Per oltre un secolo restò esposto nella sala dei Putti, insieme ad altre nature morte olandesi realizzate dai massimi artisti del ‘600 e ‘700, tra i quali Rachel Ruysch e Willem van Aelst; nel 1940, quando all’inizio della guerra la reggia fu evacuata, il quadro venne portato nella villa medicea di Poggio a Caiano. Nel 1943 fu spostato nella villa Bossi Pucci, sempre a Firenze, fino a quando militi dell’esercito tedesco in ritirata lo prelevarono insieme ad altre opere per trasferirlo a Castel Giovio, in provincia di Bolzano. La cassa in cui si trovava il “Vaso di Fiori” di Palazzo Pitti venne aperta: l’opera trafugata finì in Germania, dove se ne persero le tracce.
Ricomparve solo decenni dopo, nel 1991, poco dopo la riunificazione tedesca: da allora, vari intermediari hanno tentato più volte di mettersi in contatto con le autorità in Italia chiedendone un riscatto. Una richiesta di tale assurdità che recentemente, dopo l’ultima oltraggiosa offerta, la procura di Firenze ha aperto un’indagine: il quadro infatti è già di proprietà dello Stato Italiano, e pertanto non è alienabile né acquistabile.

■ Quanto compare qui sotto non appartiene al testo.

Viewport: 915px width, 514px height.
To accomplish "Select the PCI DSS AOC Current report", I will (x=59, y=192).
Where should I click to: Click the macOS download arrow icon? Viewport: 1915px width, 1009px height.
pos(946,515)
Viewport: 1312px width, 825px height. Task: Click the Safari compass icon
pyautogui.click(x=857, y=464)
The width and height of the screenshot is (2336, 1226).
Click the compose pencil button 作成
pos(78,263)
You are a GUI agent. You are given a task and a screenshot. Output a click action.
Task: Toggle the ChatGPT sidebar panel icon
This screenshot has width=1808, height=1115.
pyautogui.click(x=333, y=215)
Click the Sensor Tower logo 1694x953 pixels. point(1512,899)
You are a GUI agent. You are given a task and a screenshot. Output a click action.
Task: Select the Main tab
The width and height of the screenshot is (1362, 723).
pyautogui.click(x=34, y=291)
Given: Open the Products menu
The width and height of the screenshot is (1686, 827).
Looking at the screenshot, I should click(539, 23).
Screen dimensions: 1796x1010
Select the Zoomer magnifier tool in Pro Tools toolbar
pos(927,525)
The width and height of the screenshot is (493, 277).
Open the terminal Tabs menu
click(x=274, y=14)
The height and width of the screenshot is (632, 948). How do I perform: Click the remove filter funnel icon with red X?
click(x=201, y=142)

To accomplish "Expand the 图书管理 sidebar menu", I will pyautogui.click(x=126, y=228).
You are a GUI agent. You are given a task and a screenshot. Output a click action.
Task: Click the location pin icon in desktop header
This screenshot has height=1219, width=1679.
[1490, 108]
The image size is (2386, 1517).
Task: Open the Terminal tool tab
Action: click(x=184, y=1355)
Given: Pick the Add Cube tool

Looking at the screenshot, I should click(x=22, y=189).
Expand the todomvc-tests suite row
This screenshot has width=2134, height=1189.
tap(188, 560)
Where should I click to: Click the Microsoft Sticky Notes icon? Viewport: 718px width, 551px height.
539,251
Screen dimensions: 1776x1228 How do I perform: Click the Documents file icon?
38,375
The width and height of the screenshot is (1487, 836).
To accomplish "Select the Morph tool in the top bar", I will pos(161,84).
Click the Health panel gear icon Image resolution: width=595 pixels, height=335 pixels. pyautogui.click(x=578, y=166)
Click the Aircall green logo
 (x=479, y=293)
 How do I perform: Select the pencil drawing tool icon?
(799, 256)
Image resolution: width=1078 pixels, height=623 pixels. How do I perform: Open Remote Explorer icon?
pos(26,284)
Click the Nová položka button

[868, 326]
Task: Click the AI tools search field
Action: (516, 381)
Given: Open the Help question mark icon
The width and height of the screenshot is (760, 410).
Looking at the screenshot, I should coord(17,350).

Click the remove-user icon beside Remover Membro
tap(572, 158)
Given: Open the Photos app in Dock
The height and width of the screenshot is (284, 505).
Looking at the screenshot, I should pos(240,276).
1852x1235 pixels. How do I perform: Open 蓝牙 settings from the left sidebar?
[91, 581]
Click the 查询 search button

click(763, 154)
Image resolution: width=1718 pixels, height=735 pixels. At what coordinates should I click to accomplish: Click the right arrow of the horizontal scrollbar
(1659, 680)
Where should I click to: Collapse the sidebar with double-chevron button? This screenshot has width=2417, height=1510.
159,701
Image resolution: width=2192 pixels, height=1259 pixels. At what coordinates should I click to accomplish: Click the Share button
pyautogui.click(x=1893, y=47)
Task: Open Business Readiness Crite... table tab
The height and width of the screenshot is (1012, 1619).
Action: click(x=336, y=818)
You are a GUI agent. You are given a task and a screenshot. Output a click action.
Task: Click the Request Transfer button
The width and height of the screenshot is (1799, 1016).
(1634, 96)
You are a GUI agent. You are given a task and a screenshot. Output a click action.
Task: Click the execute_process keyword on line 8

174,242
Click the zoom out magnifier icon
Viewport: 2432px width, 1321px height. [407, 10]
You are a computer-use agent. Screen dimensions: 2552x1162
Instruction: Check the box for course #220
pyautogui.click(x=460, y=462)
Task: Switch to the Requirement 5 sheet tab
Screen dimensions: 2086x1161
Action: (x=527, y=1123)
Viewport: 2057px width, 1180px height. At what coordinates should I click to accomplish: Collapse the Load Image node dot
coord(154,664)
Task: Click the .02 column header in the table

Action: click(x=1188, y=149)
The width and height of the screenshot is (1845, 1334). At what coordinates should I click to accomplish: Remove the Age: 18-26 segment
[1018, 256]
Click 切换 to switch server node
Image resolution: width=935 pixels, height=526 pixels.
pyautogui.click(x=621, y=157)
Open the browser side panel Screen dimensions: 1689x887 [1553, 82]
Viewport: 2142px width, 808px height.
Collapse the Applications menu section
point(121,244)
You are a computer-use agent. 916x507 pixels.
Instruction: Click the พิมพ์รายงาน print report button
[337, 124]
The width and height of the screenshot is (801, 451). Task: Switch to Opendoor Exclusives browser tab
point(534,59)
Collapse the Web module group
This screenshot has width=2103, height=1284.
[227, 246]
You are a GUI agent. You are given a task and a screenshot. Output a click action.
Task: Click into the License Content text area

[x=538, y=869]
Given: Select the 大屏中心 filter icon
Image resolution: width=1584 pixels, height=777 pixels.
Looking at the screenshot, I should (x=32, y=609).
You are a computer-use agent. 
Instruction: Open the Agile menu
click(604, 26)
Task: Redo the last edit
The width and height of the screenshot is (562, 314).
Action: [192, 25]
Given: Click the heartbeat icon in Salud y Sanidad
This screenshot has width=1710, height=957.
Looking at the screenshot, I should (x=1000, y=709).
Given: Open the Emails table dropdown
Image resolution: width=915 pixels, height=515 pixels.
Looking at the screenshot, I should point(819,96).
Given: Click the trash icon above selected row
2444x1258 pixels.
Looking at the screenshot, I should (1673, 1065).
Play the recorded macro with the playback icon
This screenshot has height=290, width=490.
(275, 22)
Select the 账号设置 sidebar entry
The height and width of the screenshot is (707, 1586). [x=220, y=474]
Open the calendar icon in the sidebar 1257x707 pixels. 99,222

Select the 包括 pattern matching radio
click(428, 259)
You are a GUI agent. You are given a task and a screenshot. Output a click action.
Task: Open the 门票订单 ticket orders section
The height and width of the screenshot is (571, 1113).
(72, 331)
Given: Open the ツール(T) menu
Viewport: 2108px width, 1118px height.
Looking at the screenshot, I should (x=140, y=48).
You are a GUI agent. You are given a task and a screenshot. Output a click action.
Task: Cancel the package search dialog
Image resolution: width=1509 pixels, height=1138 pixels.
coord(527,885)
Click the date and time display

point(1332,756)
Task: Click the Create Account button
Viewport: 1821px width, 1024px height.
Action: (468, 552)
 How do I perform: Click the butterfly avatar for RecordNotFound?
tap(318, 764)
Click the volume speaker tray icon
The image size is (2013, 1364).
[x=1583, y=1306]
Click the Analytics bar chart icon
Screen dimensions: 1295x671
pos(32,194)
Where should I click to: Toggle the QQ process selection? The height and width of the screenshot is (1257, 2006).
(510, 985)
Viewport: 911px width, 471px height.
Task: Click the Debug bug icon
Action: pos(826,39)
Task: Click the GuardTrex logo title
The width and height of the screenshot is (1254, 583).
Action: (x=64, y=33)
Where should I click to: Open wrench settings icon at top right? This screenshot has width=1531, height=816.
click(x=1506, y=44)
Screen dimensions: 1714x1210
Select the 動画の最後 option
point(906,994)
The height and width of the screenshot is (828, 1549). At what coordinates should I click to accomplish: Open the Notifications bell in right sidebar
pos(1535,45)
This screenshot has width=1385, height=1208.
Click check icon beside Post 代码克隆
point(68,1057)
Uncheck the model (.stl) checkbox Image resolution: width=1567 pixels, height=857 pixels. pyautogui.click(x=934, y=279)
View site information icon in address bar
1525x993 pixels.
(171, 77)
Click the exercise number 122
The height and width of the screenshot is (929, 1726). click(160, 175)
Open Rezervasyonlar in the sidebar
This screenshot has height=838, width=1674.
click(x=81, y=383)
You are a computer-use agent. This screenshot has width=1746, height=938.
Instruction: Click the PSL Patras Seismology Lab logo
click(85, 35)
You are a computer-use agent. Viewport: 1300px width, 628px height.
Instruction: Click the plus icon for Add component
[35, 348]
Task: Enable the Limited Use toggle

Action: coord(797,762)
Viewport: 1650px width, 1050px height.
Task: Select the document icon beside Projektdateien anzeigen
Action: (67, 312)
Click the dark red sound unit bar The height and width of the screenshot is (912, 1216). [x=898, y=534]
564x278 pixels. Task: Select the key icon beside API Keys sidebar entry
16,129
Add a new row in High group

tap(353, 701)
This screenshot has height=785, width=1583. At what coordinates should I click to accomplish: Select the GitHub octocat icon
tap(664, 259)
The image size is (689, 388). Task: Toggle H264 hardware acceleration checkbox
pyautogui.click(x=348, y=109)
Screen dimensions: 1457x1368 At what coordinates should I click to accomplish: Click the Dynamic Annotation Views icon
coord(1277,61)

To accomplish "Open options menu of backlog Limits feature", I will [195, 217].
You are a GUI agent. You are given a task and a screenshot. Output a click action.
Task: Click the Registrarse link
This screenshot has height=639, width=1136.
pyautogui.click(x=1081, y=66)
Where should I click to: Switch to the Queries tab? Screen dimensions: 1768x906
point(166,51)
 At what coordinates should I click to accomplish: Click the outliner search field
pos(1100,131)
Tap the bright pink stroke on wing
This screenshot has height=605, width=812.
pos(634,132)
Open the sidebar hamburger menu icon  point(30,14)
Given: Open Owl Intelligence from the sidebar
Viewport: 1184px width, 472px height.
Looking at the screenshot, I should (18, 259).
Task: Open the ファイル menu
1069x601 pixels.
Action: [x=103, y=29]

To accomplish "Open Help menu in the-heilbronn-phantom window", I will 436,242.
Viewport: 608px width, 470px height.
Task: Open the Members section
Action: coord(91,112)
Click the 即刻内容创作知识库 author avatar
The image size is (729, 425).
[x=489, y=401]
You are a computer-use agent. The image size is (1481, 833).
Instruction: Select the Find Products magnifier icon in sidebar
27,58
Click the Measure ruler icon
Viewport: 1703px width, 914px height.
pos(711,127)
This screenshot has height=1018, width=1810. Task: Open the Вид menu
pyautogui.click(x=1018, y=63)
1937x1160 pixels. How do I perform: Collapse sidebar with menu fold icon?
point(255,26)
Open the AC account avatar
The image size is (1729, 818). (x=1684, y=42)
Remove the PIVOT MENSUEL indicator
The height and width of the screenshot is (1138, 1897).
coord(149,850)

“A causa di questa vicenda che intacca il patrimonio delle Gallerie degli Uffizi, le ferite della seconda Guerra Mondiale e del terrore nazista non sono ancora rimarginate. La Germania dovrebbe abolire la prescrizione per le opere rubate durante il conflitto e fare in modo che esse possano tornare ai loro legittimi proprietari”, osserva Schmidt, sottolineando che “per la Germania esiste comunque un dovere morale di restituire quest’opera al nostro museo: e mi auguro che lo Stato tedesco possa farlo quanto prima, insieme, ovviamente, ad ogni opera d’arte depredata dall’esercito nazista”.
Una riproduzione in bianco e nero del “Vaso di Fiori” di van Huysum (realizzata da Alinari), è da oggi simbolicamente esposta nella Sala dei Putti a Palazzo Pitti, corredata da cartelli con la scritta “rubato” in tre lingue, italiano, inglese e tedesco, ed una didascalia esplicativa che ricorda come a sottrarla alla sua naturale postazione furono soldati della Wehrmacht. “Saremo ben lieti di rimuovere questa memoria fotografica – conclude Schmidt – quando agli Uffizi sarà restituito l’originale”.